Ultrapassados definitivamente – espera-se! – os perigos totalitários fascista-nazi e comunista, Francisco propõe uma Europa unida, mas na diversidade das várias culturas e mentalidades dos seus povos, contra qualquer tentação uniformista.

Como disse o Papa, “a Europa dos 27, construída para criar pontes entre as nações, precisa da contribuição de todos sem diminuir a singularidade de ninguém. A este propósito, preconizava um pai fundador: ‘A Europa existirá e nada se perderá daquilo que fez a glória e a felicidade de cada nação. É precisamente numa sociedade mais ampla, numa harmonia mais forte, que o indivíduo se pode afirmar’ (Intervenção cit.). Há necessidade desta harmonia: dum conjunto que não amachuque as partes, e de partes que se sintam bem integradas no conjunto, mas conservando a identidade própria. Significativo a este respeito é o que se afirma na Constituição húngara: ‘A liberdade individual só se pode desenvolver na colaboração com os outros’; e ainda: ‘consideramos que a nossa cultura nacional seja um rico contributo para a multicolorida unidade europeia’.”

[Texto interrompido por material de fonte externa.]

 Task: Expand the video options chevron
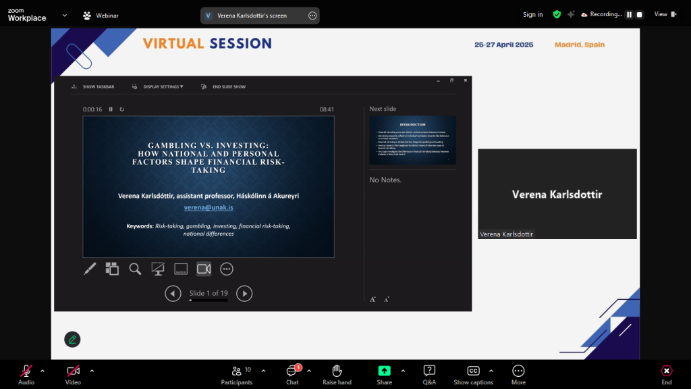point(92,371)
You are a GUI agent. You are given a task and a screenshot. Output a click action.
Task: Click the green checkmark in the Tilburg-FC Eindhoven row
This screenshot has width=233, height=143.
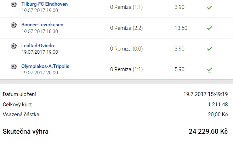(x=209, y=7)
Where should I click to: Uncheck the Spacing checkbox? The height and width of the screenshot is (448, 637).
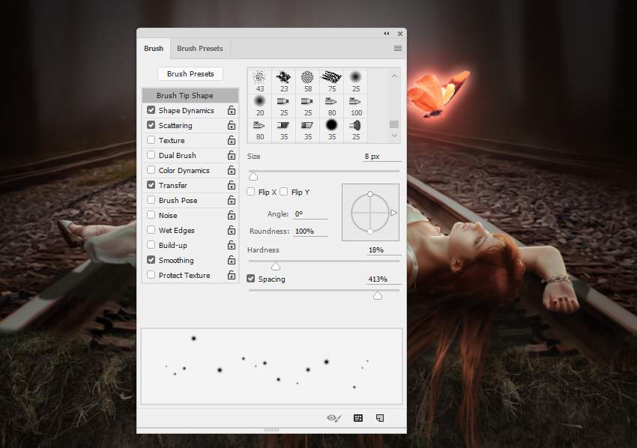[x=251, y=279]
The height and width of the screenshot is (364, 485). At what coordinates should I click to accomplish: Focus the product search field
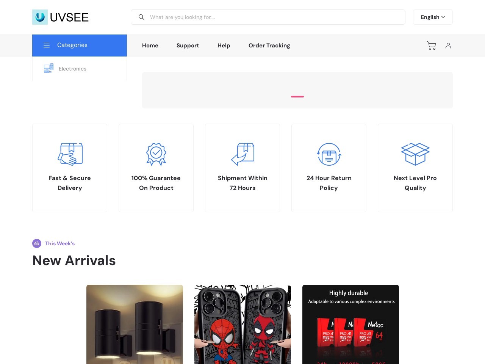(x=273, y=17)

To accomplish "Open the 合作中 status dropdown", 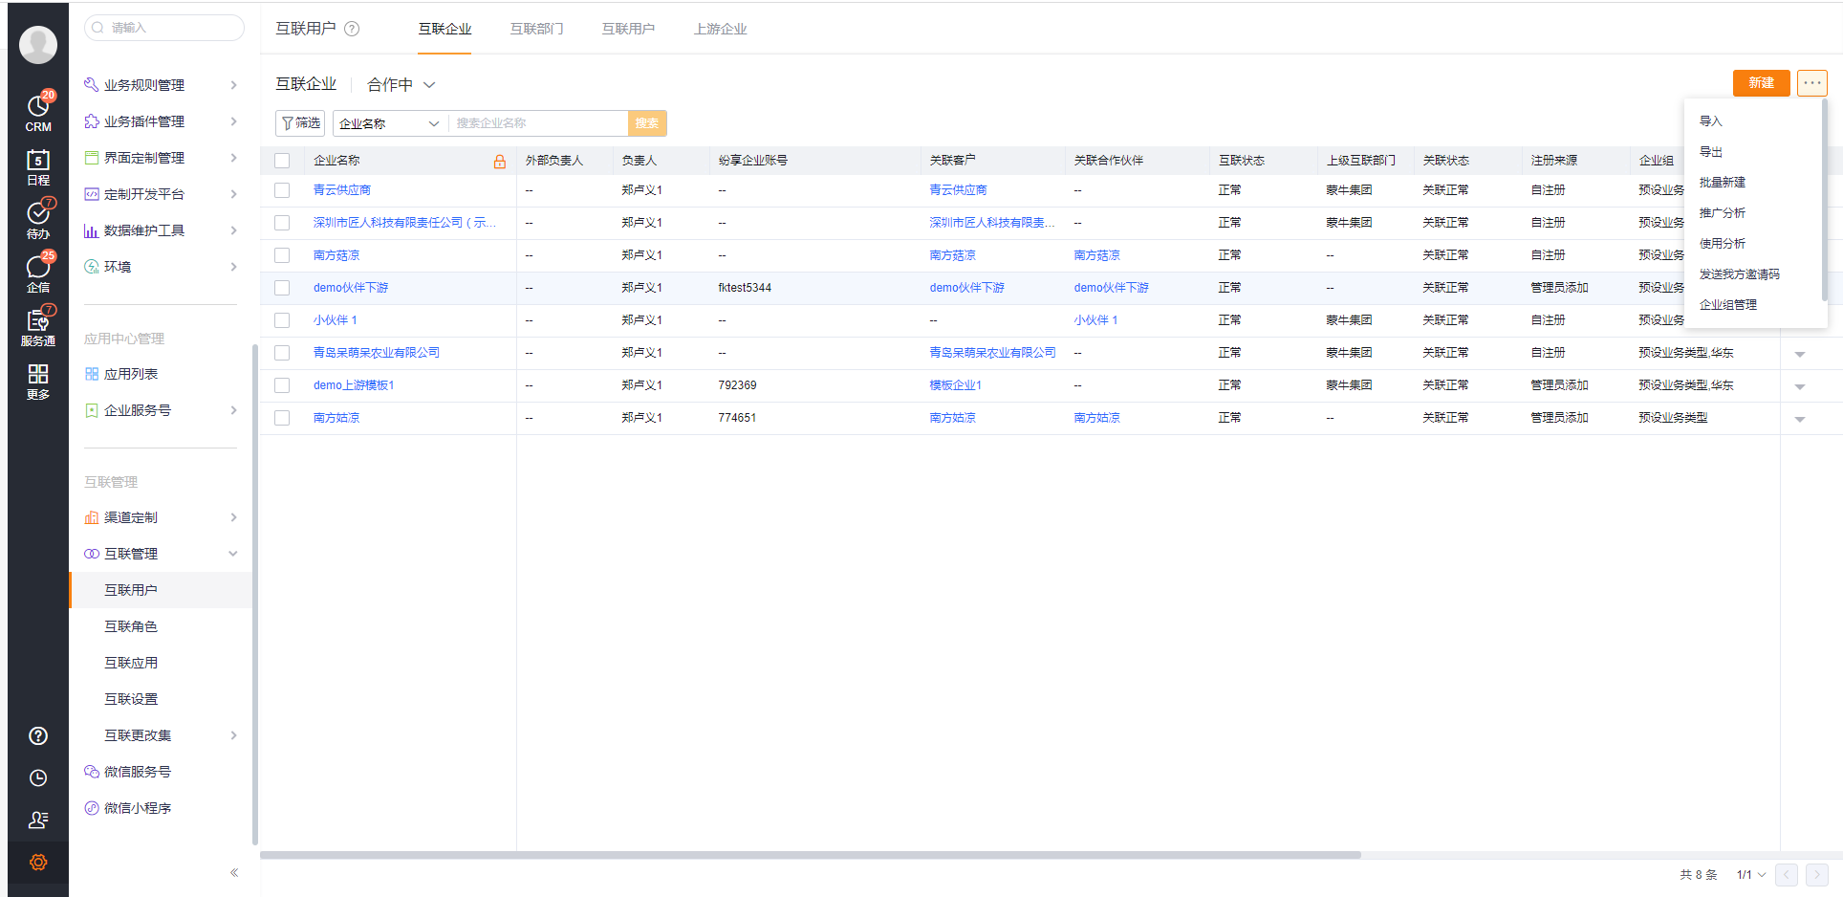I will pos(401,85).

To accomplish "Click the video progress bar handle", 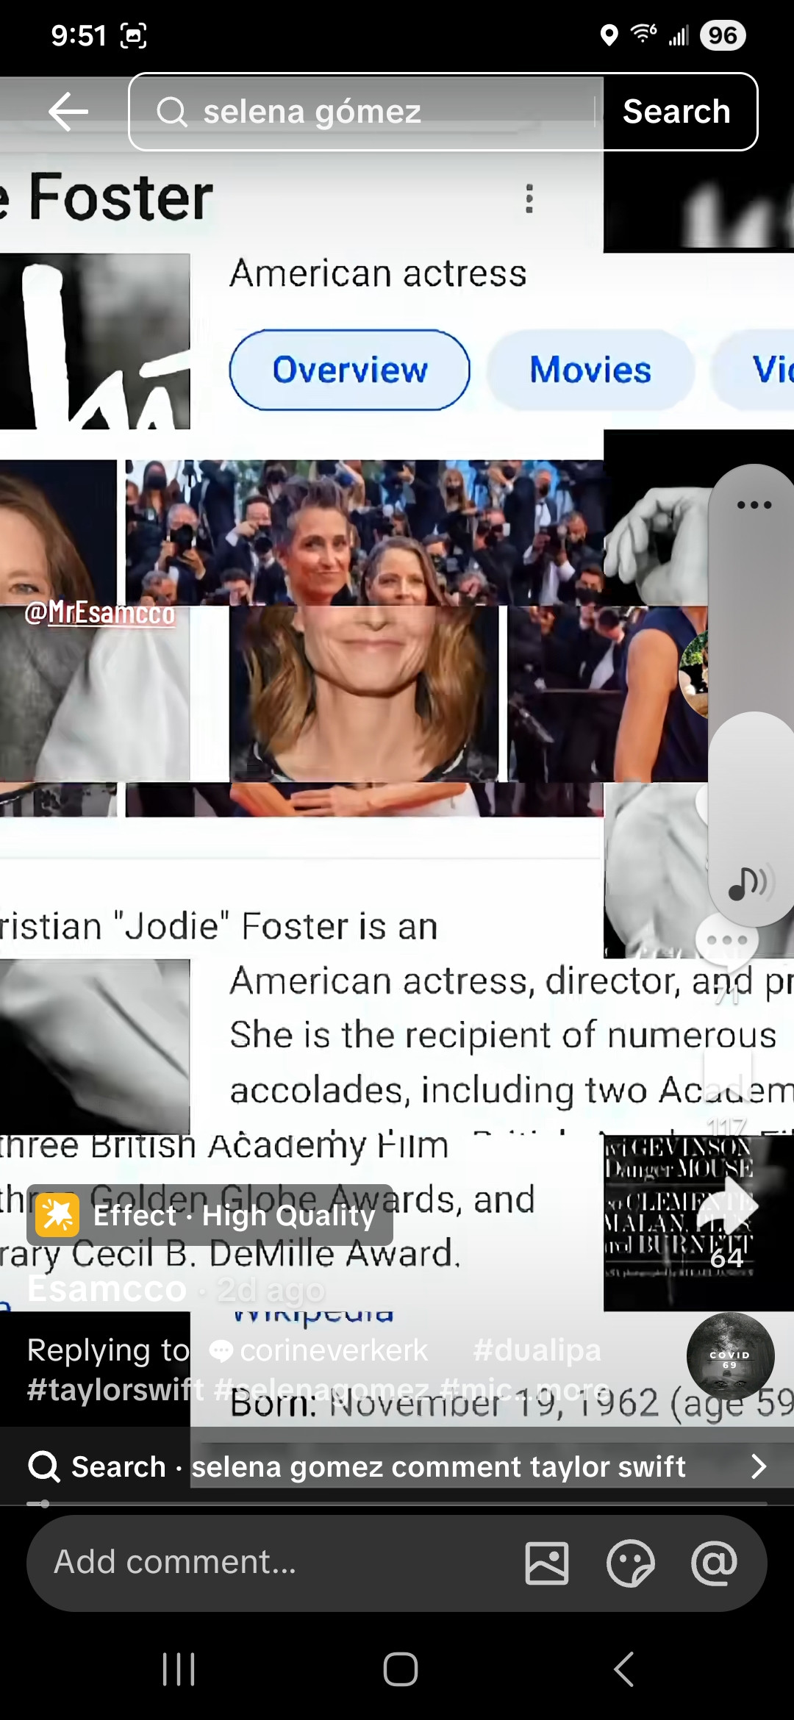I will click(x=44, y=1504).
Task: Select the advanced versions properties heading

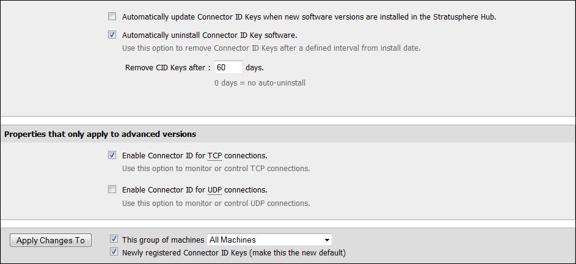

A Europa corre o perigo de um novo totalitarismo, fundado na ideologia de género, que carece de fundamento científico, bem como de legitimidade democrática. Neste sentido, não podiam ter sido mais certeiras e pertinentes as palavras do Santo Padre: “Penso, pois, numa Europa que não seja refém das partes, tornando-se presa de populismos autorreferenciais, mas também que não se transforme numa realidade fluida, gasosa, numa espécie de supranacionalismo abstrato, alheio à vida dos povos. Tal é o caminho nefasto das ‘colonizações ideológicas’, que eliminam as diferenças, como no caso da chamada cultura do género, ou então antepõem à realidade da vida conceitos redutores de liberdade quando, por exemplo, se alardeia como conquista um insensato ‘direito ao aborto’, que é sempre uma trágica derrota.”

Contra este neocolonialismo ideológico, Francisco propõe uma Europa livre e humanista: “como é belo construir uma Europa centrada na pessoa e nos povos, onde haja políticas eficientes para a natalidade e a família cuidadosamente implementadas como neste país (na Europa, há nações cuja idade média é de 46-48 anos!), onde nações diversas sejam uma família em que se preserva o crescimento e a singularidade de cada um. A ponte mais famosa de Budapeste – a das correntes – ajuda-nos a imaginar uma Europa parecida, formada por muitos e grandes anéis diferentes, cuja solidez depende da firmeza dos vínculos estabelecidos entre si. Para isso muito contribui a fé cristã, podendo a Hungria servir de ‘construtora de pontes’ graças ao seu específico caráter ecuménico: aqui convivem, sem antagonismos, diferentes Confissões (…), colaborando respeitosamente, com espírito construtivo.

A primitiva evangelização da Europa foi obra dos santos e assim deve ser a sua reevangelização. A lei fundamental da Hungria é expressiva do compromisso cristão para com os mais necessitados, porque a Constituição expressamente afirma: “Declaramos como obrigação a assistência aos necessitados e aos pobres”. Contudo, um tal propósito só é realizável se houver uma “continuação da história de santidade húngara”, fundada por Santo Estêvão, seu “primeiro Rei, que estabeleceu os alicerces da convivência comum”, a quem deu continuidade “uma Princesa que eleva o edifício para uma pureza ainda maior. É Santa Isabel, cujo testemunho se estendeu a todas as latitudes. Esta filha da vossa terra morreu aos 24 anos, depois de ter renunciado aos seus bens distribuindo tudo pelos pobres. Dedicou-se até ao fim ao cuidado dos doentes no hospital que fizera construir: trata-se duma joia resplandecente de Evangelho.

Grata é para nós, portugueses, esta referência a Santa Isabel da Hungria, tia-avó da nossa homónima Rainha Santa, também modelo das virtudes cristãs e daquela solidariedade social que é timbre da verdadeira piedade: “Quem se professa cristão, impelido pelo exemplo das testemunhas da fé, é chamado principalmente a dar testemunho e a caminhar com todos, cultivando um humanismo inspirado pelo Evangelho e que se orienta sobre duas linhas fundamentais: reconhecer-se filho amado do Pai e amar a cada um como irmão.